Many of us have activities like running a marathon, a cross country race, hiking to the top of a mountain or some other physically intense goal in our bucket list. These goals are achievable though they require a period of disciplined conditioning to realize as working the body to near athlete levels is necessary to carry them out safely and enjoyably.

Diet plays an important role before and after the event to help the body build resilience and recover properly and even though each individual’s needs vary there are general guidelines that can be applied universally. These include eating balanced meals, avoiding fad diets geared to weight loss rather than performance and adding variety to meals.  Let’s first have a look at the three major food groups and how to make them work for us.

Carbohydrates for Training and Performance

Before and during endurance training, carbohydrates are your most important fuel food. They’re in a variety of foods, including grains (such as bread, rice, pasta, and cereal), fruits, starchy vegetables (such as beans, corn, peas, and potatoes), and dairy products (milk, yogurt, etc.).

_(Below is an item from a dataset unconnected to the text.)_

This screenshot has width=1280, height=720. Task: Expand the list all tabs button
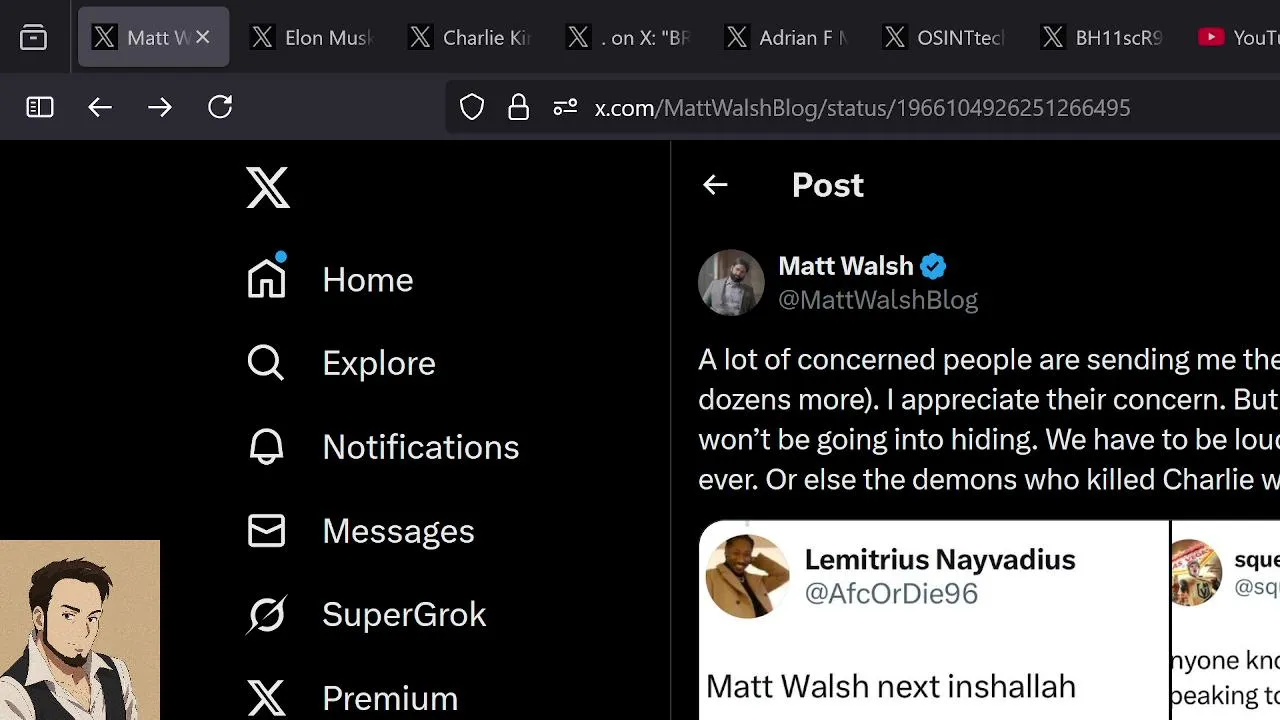click(33, 38)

Include carbs at each meal and, if needed, in additional snacks to meet your training needs. Some easy high-carbohydrate meals include a sandwich, fruit, and yogurt at lunch, and pasta or rice, chicken, side salad, fruit, and milk at dinner.

Carbohydrates are classified as simple (fast) or complex (slow). Simple carbs (fruit, juice, honey) break down quickly and often are the best right before or during training. Complex carbohydrates (starches and whole grains) take longer to break down, so incorporate them into your meals. A balance of simple and complex carbohydrates is best to help you stay focused and fuelled

Protein For Training and Performance

Both protein and fat take longer than carbs to break down, which is why they aren’t considered primary fuel foods for exercise. Protein is important for muscle repair and recovery. The recommended (minimum) daily amount (RDA) of protein is 0.8g/kg body weight, but most endurance athletes need 1.0–1.4 g/kg body weight of protein daily.

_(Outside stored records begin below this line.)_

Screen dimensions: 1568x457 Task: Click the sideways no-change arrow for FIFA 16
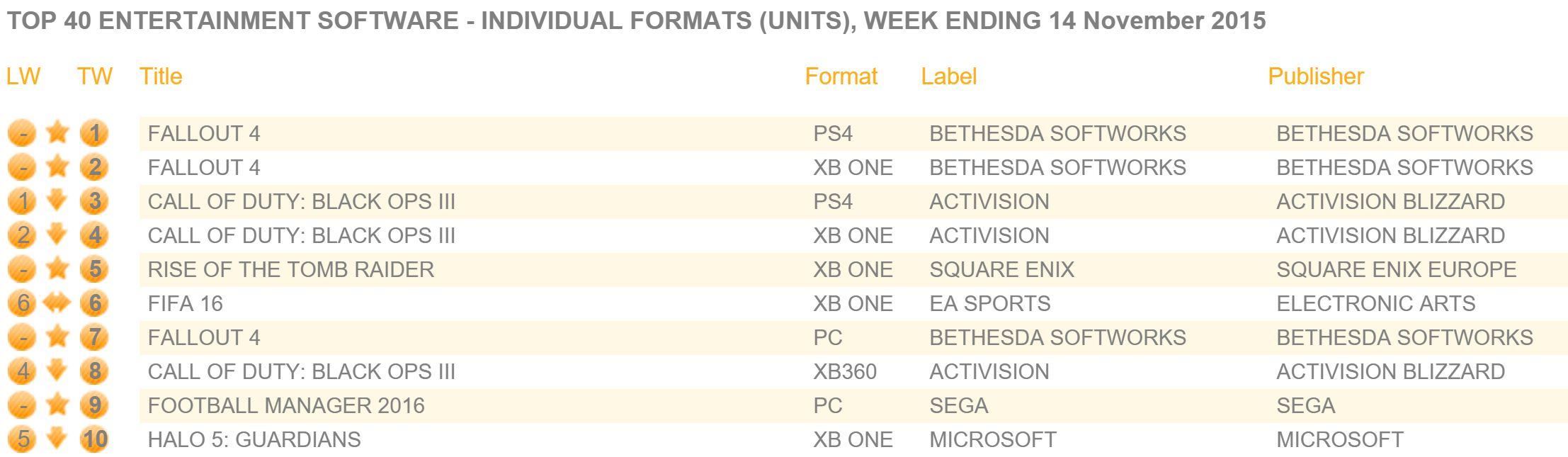tap(57, 303)
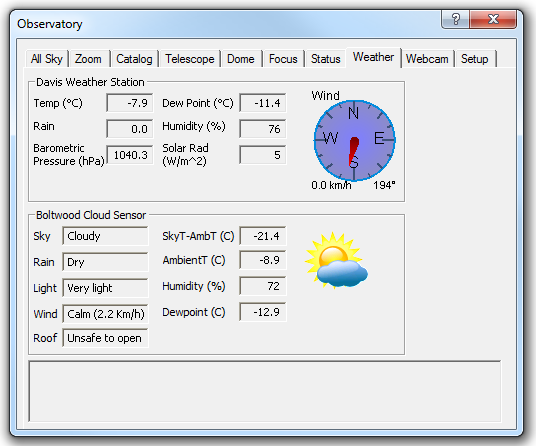536x446 pixels.
Task: Select the Catalog tab
Action: [x=134, y=59]
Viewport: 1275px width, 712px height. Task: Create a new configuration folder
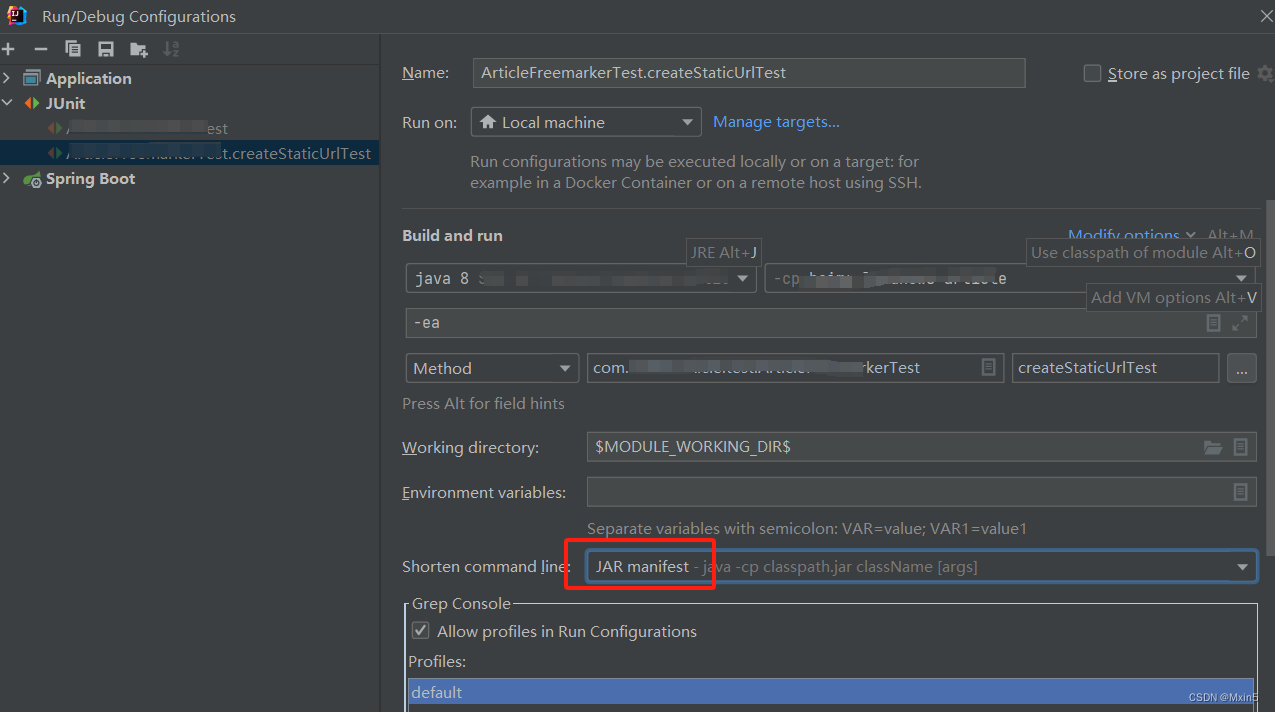(x=138, y=48)
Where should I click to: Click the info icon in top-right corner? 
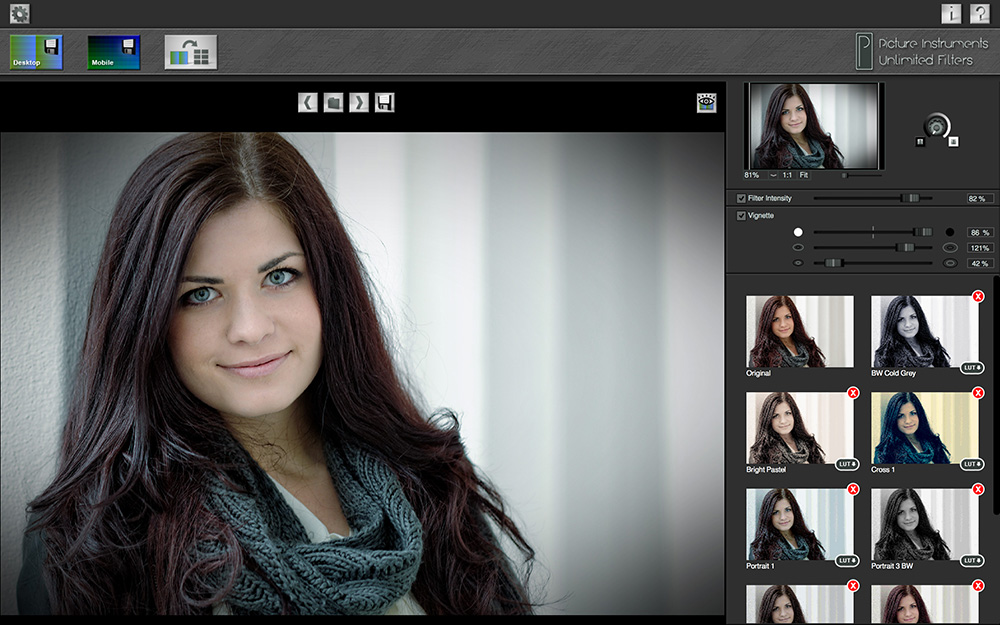tap(951, 13)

Some people eat too much protein and not enough carbs for endurance training. There is no benefit to eating extra protein when it comes to hitting goals. After hard workouts, you need a balanced mix of protein and carbs. For most people, 20–25g of protein and 60g of carbohydrate is sufficient

Fat and High-Performance Activity

Fat is an important part of a well-balanced diet, but you don’t need extra fat before, during, or after training or competition. It’s best to consume fats as part of balanced meals. Approximately 20–25% of your daily intake should be from fat.

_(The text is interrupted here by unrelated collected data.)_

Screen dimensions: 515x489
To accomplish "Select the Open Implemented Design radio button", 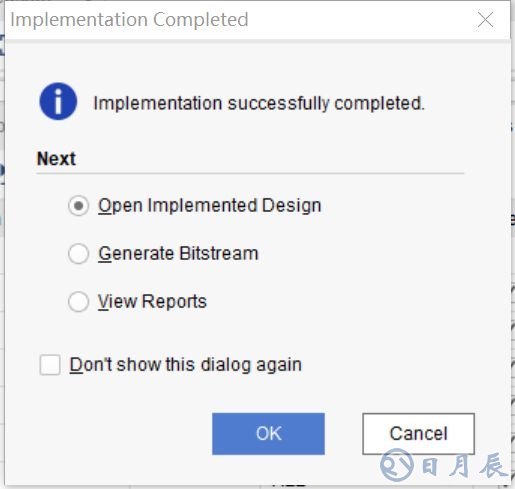I will click(78, 206).
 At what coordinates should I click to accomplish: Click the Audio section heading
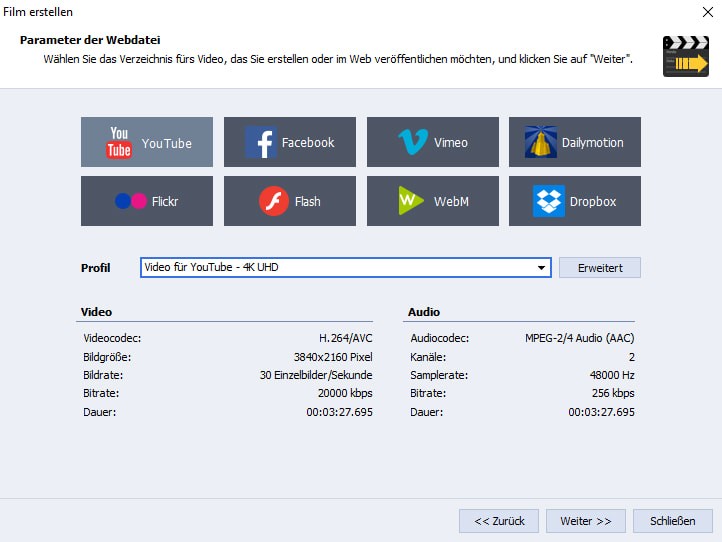point(424,312)
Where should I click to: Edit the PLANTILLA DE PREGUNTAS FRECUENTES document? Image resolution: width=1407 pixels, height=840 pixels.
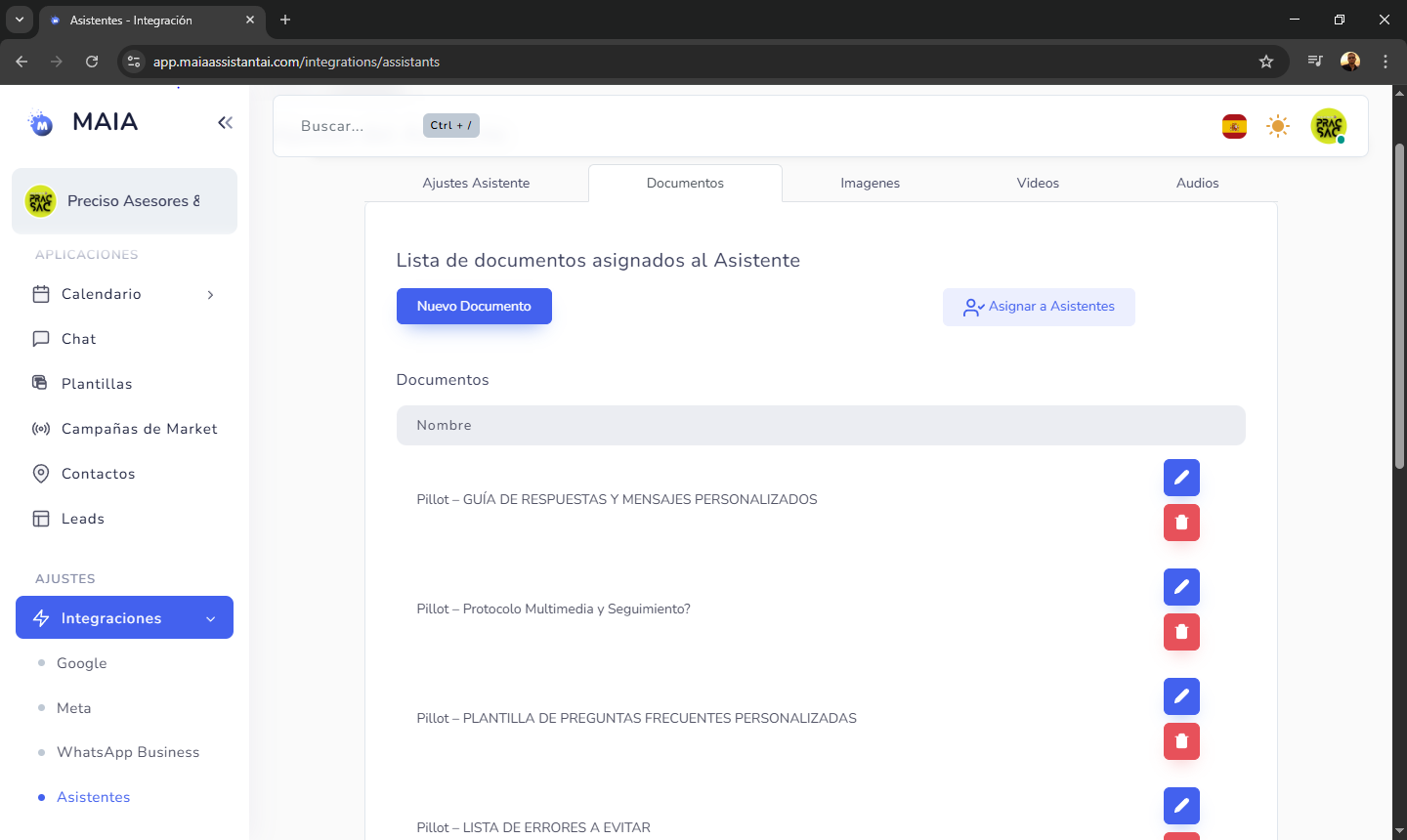click(x=1181, y=696)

Hydration and High-Performance Activity

Keeping yourself hydrated is essential for any high-performance activity and since the body works best within a regularized routine it is key to begin adjusting early. The best drinks are water, low-fat milk and 100% juices and they should be taken before and after activity. Sports drinks are better used during the event itself where quick electrolyte replacement is necessary.